# Extrait choisi
╭──

Elena Milachina, journaliste qui documente les violations des droits humains, est une bête noire de Kadyrov.

Correspondant à Moscou

Elena Milachina est arrivée tôt mardi matin à Grozny par avion. Journaliste à Novaïa Gazeta, elle était accompagnée d'un avocat, Alexandre Nemov, et tous deux venaient suivre le procès, prévu le jour même, de Zarema Musayeva, la mère de deux opposants du président tchétchène, Ramzan Kadyrov. Leur voiture a été suivie depuis l'aéroport et interceptée par trois véhicules, d'où sont sortis des hommes cagoulés de noir.

La journaliste et l'avocat ont alors été violemment passés à tabac. « Ils nous ont plaqués au sol, ont sorti le chauffeur de la voiture, nous ont attrapés et nous ont fait baisser la tête, puis ils m'ont attaché les mains et nous ont fait mettre à genoux, avec un pistolet sur la tempe », racontera plus tard Elena Milachina depuis l'hôpital de Grozny. Frappée à coups de poing, de pied et avec des tuyaux en polypropylène, elle souffre de fractures aux mains et d'un traumatisme crânien. « Les doigts d'Elena Milachina sont cassés, et elle perd de temps en temps connaissance », a précisé l'organisation Memorial dans un communiqué, ajoutant que « tout son corps est couvert de contusions ».

Lui aussi battu, Alexandre Nemov a reçu un coup de couteau à la jambe. En outre, la journaliste a eu la tête rasée et son visage a été aspergé d'un liquide antiseptique de couleur verte. « On vous a avertis. Partez d'ici et n'écrivez rien », lui auraient crié ses agresseurs. « Il ne s'agit pas d'une attaque de gangs, mais d'une attaque pure et simple contre leurs activités », a confirmé Sergueï Babinets, chef du Comité russe contre les tortures.

╰──

Une suite de lignes
╭──

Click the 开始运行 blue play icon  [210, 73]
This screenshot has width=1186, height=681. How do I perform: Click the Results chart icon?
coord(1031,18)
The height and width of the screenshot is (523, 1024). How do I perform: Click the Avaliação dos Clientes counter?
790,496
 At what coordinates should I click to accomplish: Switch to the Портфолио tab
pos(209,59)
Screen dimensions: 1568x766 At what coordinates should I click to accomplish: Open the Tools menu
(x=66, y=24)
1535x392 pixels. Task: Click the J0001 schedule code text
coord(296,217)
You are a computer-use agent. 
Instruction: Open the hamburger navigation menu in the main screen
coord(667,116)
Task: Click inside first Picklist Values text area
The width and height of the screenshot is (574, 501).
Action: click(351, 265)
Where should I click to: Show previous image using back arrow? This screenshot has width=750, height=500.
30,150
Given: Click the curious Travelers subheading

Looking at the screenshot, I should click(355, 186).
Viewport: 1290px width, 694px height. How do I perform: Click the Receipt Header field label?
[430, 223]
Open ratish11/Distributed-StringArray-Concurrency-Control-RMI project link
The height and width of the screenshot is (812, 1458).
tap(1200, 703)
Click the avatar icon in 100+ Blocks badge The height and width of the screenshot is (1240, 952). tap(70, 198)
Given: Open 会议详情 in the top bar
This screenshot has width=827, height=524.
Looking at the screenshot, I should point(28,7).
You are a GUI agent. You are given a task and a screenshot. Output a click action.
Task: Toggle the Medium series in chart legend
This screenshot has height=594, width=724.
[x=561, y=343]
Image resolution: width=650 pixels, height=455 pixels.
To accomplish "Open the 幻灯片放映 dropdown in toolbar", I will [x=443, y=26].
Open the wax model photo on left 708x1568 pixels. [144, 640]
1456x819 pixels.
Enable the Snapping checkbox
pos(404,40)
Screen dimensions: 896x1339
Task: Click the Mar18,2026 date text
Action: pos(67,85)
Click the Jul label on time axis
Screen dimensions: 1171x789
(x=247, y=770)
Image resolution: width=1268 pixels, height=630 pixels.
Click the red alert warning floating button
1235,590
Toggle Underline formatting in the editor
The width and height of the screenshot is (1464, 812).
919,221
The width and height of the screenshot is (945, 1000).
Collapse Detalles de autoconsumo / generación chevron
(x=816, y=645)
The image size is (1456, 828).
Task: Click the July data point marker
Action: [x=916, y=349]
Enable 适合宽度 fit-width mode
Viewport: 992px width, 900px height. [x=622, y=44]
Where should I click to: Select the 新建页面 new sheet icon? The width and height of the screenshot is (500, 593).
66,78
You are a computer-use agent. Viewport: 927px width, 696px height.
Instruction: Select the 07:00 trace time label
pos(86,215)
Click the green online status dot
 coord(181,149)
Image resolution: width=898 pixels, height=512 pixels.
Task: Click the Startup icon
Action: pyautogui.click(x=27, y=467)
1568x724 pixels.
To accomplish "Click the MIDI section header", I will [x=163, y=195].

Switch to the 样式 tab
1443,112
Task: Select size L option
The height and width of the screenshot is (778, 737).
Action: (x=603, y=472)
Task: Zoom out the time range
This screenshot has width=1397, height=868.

╰──

# Travail à réaliser
**1)** Mettez à jour le passage de l'article sur l'agression d'Elena Milachina, de « Elena Milachina, journaliste » jusqu'à « cagoulés de noir. » inclus, en remplaçant « Grozny » par « Groznyï ».
**2)** Les affirmations suivantes concordent-elles avec l'article sur l'agression d'Elena Milachina ? Répondez par oui ou par non pour chacune, en citant les mots de l'article qui tranchent. (a) Elena Milachina est arrivée à Grozny en train. (b) Alexandre Nemov a reçu un coup de couteau à la jambe. (c) Zarema Musayeva est la mère de deux opposants de Ramzan Kadyrov.
**3)** Reprenez l'article sur l'agression d'Elena Milachina à Grozny à partir de sa dernière phrase.
Vous n'aurez pas besoin des lignes pour ce travail.

# Réponses aux consignes
**1)**
Elena Milachina, journaliste qui documente les violations des droits humains, est une bête noire de Kadyrov.

Correspondant à Moscou

Elena Milachina est arrivée tôt mardi matin à Groznyï par avion. Journaliste à Novaïa Gazeta, elle était accompagnée d'un avocat, Alexandre Nemov, et tous deux venaient suivre le procès, prévu le jour même, de Zarema Musayeva, la mère de deux opposants du président tchétchène, Ramzan Kadyrov. Leur voiture a été suivie depuis l'aéroport et interceptée par trois véhicules, d'où sont sortis des hommes cagoulés de noir.

**2)**
(a) Non : « Elena Milachina est arrivée tôt mardi matin à Grozny par avion ».
(b) Oui : « Alexandre Nemov a reçu un coup de couteau à la jambe ».
(c) Oui : « Zarema Musayeva, la mère de deux opposants du président tchétchène, Ramzan Kadyrov ».

**3)**
C'est qu'Elena Milachena est bien connue en Tchétchénie. Âgée de 44 ans, elle documente de longue date pour Novaïa Gazeta, fleuron du journalisme indépendant, la piètre situation des droits ­humains dans la république dirigée d'une main de fer par Ramzan Kadyrov. Un flambeau brandi naguère par une autre journaliste de Novaïa, Anna Polit­kovskaïa, assassinée, en 2006. L'an dernier, Elena Milachina avait dû temporairement quitter la Russie après des menaces émises par Ramzan Kadyrov, qui l'avait qualifiée de « terroriste ».

Les autorités russes ouvrent une enquête

Mardi, la journaliste et l'avocat Alexandre Nemov devaient assister au procès de Zarema Moussaïeva, 53 ans, la femme d'un ancien juge fédéral russe d'origine tchétchène, Saïdi Iangoulbaïev, devenu opposant à Ramzan Kadyrov. Leurs deux fils, Aboubakar et Ibrahim, exilés à l'étranger, sont également deux figures de proue de l'opposition. En janvier 2022, leur mère a été enlevée par des agents tchétchènes alors qu'elle se trouvait à ­Nijni-Novgorod, en Russie, et emmenée en Tchétchénie, où elle est depuis incarcérée.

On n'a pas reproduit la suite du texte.